阅读说明：本技术 一种回收利用废旧鞋底生产聚氨酯(pu)树脂的方法 (Method for producing Polyurethane (PU) resin by recycling waste soles ) 是由 黄福帅 杜江勇 于 2021-07-17 设计创作，主要内容包括：本发明涉及一种回收利用废旧鞋底生产聚氨酯(PU)树脂的方法,主要流程：废旧聚氨酯(PU)鞋底经除尘,剪切粉碎,装填,搅拌溶解,高温蒸馏,冷凝回收,过滤后得到聚醚/聚酯混合体。再加入某些化学试剂进行反应,并根据性能要求适时补加MDI和TDI中的一种或两种,然后进行搅拌聚合,最后经冷却得到新的聚氨酯树脂。本工艺采用废旧聚氨酯(PU)鞋底为原料即解决了废旧材料的处理问题,又使废弃物循环再生,同时大大降低了新的聚氨酯产品的生产成本,具有良好的经济效益和社会效益。(The invention relates to a method for producing Polyurethane (PU) resin by recycling waste soles, which mainly comprises the following steps: the polyether/polyester mixture is obtained by dedusting, shearing, crushing, filling, stirring, dissolving, distilling at high temperature, condensing, recycling and filtering the waste Polyurethane (PU) sole.
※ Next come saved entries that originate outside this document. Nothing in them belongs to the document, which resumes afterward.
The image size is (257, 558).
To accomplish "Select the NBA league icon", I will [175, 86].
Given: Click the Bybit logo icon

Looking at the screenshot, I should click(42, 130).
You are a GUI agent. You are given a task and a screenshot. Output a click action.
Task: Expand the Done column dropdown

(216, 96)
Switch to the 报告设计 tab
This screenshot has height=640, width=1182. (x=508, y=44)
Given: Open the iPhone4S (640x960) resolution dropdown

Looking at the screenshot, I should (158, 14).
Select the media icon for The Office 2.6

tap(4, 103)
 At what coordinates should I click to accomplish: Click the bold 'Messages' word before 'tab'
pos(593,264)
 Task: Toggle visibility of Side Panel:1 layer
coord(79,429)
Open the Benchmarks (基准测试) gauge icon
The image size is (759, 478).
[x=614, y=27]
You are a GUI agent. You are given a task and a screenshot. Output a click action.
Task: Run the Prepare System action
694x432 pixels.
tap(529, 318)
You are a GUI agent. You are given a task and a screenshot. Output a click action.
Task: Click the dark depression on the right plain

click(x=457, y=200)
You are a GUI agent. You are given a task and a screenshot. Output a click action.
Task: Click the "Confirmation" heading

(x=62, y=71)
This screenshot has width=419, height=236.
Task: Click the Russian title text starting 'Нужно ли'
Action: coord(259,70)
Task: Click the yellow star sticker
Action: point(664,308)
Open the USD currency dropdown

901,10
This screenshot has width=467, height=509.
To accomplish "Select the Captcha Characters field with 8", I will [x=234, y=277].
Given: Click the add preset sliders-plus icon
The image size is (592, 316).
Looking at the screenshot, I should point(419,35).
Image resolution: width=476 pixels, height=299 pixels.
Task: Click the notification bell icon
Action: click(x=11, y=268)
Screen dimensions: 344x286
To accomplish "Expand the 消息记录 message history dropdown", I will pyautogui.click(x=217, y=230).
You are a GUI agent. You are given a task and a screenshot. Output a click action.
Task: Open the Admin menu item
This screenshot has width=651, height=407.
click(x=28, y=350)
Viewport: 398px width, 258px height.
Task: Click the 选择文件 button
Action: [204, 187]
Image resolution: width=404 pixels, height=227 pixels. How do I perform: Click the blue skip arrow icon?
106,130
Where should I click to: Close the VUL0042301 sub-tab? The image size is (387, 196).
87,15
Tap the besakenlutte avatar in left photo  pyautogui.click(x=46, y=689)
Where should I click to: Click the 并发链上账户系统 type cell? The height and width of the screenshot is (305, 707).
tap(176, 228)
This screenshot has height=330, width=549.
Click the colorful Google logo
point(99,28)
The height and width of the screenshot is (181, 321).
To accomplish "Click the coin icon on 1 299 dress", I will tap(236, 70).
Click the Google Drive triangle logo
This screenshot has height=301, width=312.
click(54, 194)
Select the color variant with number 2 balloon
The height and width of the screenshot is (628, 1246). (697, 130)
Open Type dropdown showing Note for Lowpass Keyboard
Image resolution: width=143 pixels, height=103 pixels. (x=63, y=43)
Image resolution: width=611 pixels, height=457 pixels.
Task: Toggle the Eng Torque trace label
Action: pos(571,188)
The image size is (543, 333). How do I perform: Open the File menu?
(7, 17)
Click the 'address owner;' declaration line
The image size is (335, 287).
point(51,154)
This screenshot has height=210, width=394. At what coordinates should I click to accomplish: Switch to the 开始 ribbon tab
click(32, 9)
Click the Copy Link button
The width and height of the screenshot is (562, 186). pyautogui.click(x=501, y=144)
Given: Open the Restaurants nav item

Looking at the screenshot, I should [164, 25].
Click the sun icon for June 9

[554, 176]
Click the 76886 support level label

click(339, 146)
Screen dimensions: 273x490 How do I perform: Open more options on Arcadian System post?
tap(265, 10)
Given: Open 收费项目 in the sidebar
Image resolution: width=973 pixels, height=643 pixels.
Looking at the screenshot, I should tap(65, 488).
Adding some chemical reagents for reaction, replenishing one or two of MDI and TDI according to the performance requirement, stirring for polymerization, and cooling to obtain the new polyurethane resin. The process adopts the waste Polyurethane (PU) sole as the raw material, thereby solving the problem of waste material treatment, recycling the waste, greatly reducing the production cost of new polyurethane products, and having good economic and social benefits.)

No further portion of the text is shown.